Is the United States Serious about Ending the Yemen Conflict?

Khalil E. Jahshan


US Secretary of Defense, Jim Mattis, speaking about Yemen at the US Institute of Peace.

On October 30, 2018, the US Department of State issued a press statement calling on all parties to the Yemen war to “support UN Special Envoy Martin Griffiths in finding a peaceful solution to the conflict in Yemen based on the agreed references.” Attributed to Secretary of State Mike Pompeo, the statement stressed that “The time is now for the cessation of hostilities,” calling on the Houthis to stop launching “missile and UAV strikes” against Saudi and UAE territory. “Subsequently,” Secretary Pompeo demanded that “Coalition air strikes must cease in all populated areas in Yemen.” He urged that the ceasefire must be followed by “consultations under the UN Special Envoy.” It is worth noting that on October 4, Griffiths had declared that the United Nations wished to restart negotiations by November.

Unlike previous US pronouncements about ending the conflict in Yemen, the Pompeo statement included two new elements: first, a specific time schedule for holding such talks, namely the month of November 2018; and second, the suggestion of a third country as a venue for these consultations. The statement issued in Washington did not name the country, leaving pundits to speculate about a potential role for Sweden or Oman—countries whose officials had previously met with Griffiths or other UN officials regarding the Yemen war.

In a rare show of coordination and harmony within the Trump Administration, Secretary of Defense Jim Mattis quickly echoed his colleague from Foggy Bottom by announcing at the US Institute of Peace in Washington, “Thirty days from now we want to see everybody around a peace table based on a ceasefire, based on a pullback from the border and then based on ceasing dropping of bombs that will permit the (UN) special envoy, Martin Griffiths—he’s very good, he knows what he’s doing—to get them together in Sweden and end this war.”

Mattis revealed a sense of urgency not expressed by the State Department by emphasizing, “We’ve got to move toward a peace effort here, and you can’t say we’re going to do it sometime in the future. We need to be doing this in the next 30 days. We’ve admired this problem for long enough down there, and I believe that the Saudis and the Emirates are ready, and in fact had the Houthis not walked out of the last effort that Martin Griffiths had going, we’d probably be on our way there right now.”

Some analysts perceived these statements by senior administration officials as a sign of significant change in US policy toward Yemen. After all, the United States has been a strong supporter—indeed an active participant—in the war in Yemen over the past three years. Despite its occasional grumbling about the overall performance and shifting objectives by the Saudi-led coalition, Washington has been contributing logistical support to the campaign since 2015. It is public knowledge that “the United States has provided limited aid to the operation, conducting aerial refueling for gulf warplanes, sharing intelligence and supplying partner militaries with sophisticated weaponry.”

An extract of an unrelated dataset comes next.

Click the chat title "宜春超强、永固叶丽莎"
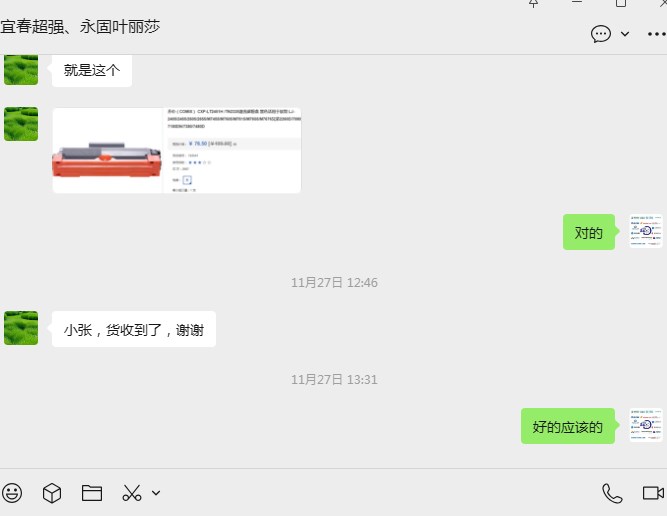This screenshot has width=667, height=516. [80, 26]
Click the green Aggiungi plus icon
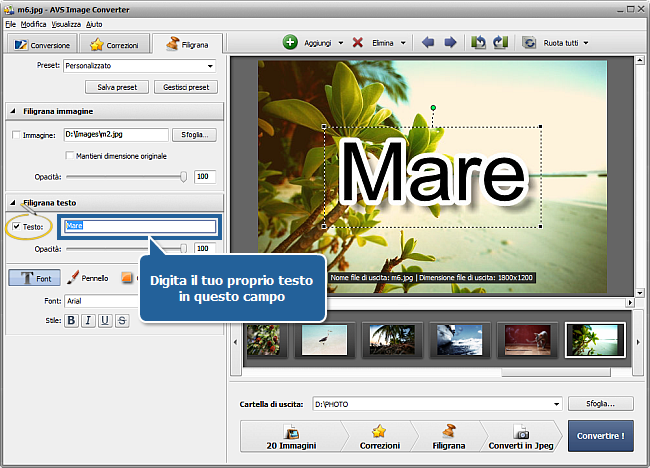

What motivated the Trump Administration to issue this end-of-conflict statement? Did Washington finally realize the futile nature of this war, widely considered to be causing the world’s worst humanitarian crisis? Is Washington finally concerned about the impact of the military conflict on world public opinion and the damage it has inflicted on both American and Saudi national interests?

The answers to these questions may lie in two recent factors that have generated internal pressure on the administration to issue a revised strategy in Yemen. Although the Pompeo-Mattis statements do not necessarily represent a new strategy in US policy toward the conflict in Yemen, they offer slight revisions to the ongoing strategy to accommodate two variables that might have a negative impact on US-Saudi bilateral relations.

  1. The Congressional Factor. The war in Yemen faces significant criticism and opposition in Congress based on partisan and objective criteria. Progressive Senator Bernie Sanders expressed the strong sentiment among his Democratic and Republican colleagues that, “One place we can start is by ending United States support for the war in Yemen. Not only has this war created a humanitarian disaster in one of the world’s poorest countries, but also American involvement in this war has not been authorized by Congress and is therefore unconstitutional.”
  2. It is widely anticipated that upon returning from its current midterm elections recess, Congress will be taking legislative measures aimed at reducing US involvement in Yemen and ending the conflict altogether. The Trump Administration has been worried about such congressional action, particularly in light of growing Republican support for such a proposal.

  3. The Khashoggi Factor. The murder of Saudi journalist Jamal Khashoggi on October 2, 2018, has also played a key role in growing congressional opposition to the war in Yemen and to the US administration’s general knee-jerk response to the inconsistent explanation of the Khashoggi killing by Saudi Arabia and its leaders.

The Pompeo and Mattis statements on ending the war in Yemen are not the result of an epiphany on the part of the Trump Administration about this futile and disastrous conflict. Rather, they are more likely a political attempt by Washington to detract from the self-imposed damage of the Khashoggi affair, aiming to minimize its impact and rescue Saudi leaders from the arrogance and foolishness of their kidnapping and murder of Jamal Khashoggi, which they have grudgingly admitted.